There’s another key element to Lundquist’s game. Even though she’s a 5’7 combo guard she also is an excellent rebounder. She averages close to eight per game.
“I like being scrappy,” Lundquist said. “I’ve been doing rebounding drills since I was really little. My freshman year we would always to this rebounding drill and I just, even in my free time I would go do it because I thought it was fun.”
“I think [Abby’s biggest strength is] just overall for her, she outworks people,” Rowan said. “Whether its time in the gym during practice, after practice, before. There’s a lot of Sunday mornings that we come in to work together, but she’s very determined about outworking people and she takes it to heart.”

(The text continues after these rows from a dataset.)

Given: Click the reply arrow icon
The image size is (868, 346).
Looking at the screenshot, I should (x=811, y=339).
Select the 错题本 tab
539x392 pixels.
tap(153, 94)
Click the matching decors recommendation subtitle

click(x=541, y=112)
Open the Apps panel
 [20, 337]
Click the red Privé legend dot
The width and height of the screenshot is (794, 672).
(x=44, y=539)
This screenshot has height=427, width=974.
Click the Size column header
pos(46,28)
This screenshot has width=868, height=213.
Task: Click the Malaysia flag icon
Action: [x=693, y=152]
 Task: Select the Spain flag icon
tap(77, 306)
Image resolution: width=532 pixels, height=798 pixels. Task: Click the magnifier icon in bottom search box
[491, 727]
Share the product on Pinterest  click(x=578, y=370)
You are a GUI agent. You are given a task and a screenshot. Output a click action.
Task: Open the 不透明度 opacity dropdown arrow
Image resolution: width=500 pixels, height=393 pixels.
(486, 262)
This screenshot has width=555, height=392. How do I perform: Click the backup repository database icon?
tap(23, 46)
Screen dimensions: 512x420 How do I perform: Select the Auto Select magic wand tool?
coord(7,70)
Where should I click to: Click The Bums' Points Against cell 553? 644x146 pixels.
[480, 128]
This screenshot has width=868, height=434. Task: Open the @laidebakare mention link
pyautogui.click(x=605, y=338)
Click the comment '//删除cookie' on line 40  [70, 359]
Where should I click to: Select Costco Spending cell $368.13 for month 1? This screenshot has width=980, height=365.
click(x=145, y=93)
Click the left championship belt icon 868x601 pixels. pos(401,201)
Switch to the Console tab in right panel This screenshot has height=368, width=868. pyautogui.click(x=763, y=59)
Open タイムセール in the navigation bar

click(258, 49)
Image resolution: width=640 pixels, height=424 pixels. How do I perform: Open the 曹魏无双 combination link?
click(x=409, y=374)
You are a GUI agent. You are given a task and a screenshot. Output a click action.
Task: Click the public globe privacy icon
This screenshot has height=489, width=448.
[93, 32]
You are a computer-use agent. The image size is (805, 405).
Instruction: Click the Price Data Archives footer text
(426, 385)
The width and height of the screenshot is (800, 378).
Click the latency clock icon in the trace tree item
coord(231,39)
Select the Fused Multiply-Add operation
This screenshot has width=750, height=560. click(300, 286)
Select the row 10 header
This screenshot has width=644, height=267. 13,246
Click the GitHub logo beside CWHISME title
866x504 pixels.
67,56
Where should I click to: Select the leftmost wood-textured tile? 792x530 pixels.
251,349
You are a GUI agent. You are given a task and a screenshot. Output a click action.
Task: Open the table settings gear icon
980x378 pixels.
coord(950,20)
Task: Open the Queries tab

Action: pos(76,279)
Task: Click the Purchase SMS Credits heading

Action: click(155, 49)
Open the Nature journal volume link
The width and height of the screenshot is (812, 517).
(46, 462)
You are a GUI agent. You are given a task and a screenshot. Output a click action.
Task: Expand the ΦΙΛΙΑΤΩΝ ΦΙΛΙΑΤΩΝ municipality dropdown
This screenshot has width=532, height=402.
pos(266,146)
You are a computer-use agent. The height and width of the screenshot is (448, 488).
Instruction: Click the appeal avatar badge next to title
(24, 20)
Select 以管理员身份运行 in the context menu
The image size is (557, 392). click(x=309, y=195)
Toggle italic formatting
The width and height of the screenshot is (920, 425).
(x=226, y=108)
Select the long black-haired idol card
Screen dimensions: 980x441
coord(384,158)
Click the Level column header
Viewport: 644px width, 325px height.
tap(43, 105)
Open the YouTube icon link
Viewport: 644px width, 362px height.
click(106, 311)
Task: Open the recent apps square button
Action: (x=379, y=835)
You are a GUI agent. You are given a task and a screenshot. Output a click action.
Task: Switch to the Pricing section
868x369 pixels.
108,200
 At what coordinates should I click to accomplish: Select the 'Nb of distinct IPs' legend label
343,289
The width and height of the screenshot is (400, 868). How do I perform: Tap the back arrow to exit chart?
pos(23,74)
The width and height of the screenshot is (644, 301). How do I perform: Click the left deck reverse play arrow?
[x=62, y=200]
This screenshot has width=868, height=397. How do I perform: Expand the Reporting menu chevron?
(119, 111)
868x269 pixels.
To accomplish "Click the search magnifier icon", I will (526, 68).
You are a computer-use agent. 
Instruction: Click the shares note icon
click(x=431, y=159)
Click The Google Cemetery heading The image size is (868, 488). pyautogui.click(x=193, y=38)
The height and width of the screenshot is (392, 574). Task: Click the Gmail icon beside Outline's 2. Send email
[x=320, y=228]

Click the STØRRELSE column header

If Lundquist’s work ethic is her biggest strength her biggest asset is her family. Both of her parents Dan Lunquist and the former Tracy Ohlinger were basketball players at Rochelle and they’re in the Rochelle Hall of Fame. Her mother Tracy was on the last Rochelle girls team that won a regional championship in 1989.
“The whole family lives and breathes basketball,” Rowan said.
“Ever since I was little I was always around it,” Lundquist said. “We would always go and watch high school baketball games or we would go see the NIU games or something around here.”
Lundquist also has a younger sister Josie who also plays on the varsity girls team at Rochelle.
“Her game is a little bit different,” Lundquist said. “She’s a little bit bigger than me and she’s better at going into people and she has better post moves.”
It’s a young Rochelle team and Abby Lundquist is clearly the most talented player which means opposing defenses are usually geared to try to stop her, but that’s been the case since she was a freshman.
“She had a box-and-one on her I think her fith or sixth game as a freshman so she knows it’s been going on,” Rowan said. “She doesn’t complain about it. She’s always chomping at the bit for a new challenge.”
“I’ll be honest with you at the beginning of the year I was really frustrated with it,” Lundquist said. “I was like, ‘ahh, ‘ but you know I started using my teammates a lot more and it’s just become so much easier. I have a lot of trust in them and I know they have a lot of trust in me.”
“Over the past few years she’s been a leader by example especially with all the young kids that we have around her we’ve been forcing her to make sure she’s vocal,” Rowan said. “There are a lot of times I’ll even ask her to draw something up on the board.”
Colleges are showing interest in Lundquist as a basketball player. Her primary interest is finding the school that’s the right fit academically.
“I’m going into pre-physicians assistant,” Lundquist said. “It’s important for me to find a school with a good pre P.A. program. That’s really important for me when I’m looking for a school or just a good health/medicine field in general, so that’s important for me when looking for a school.”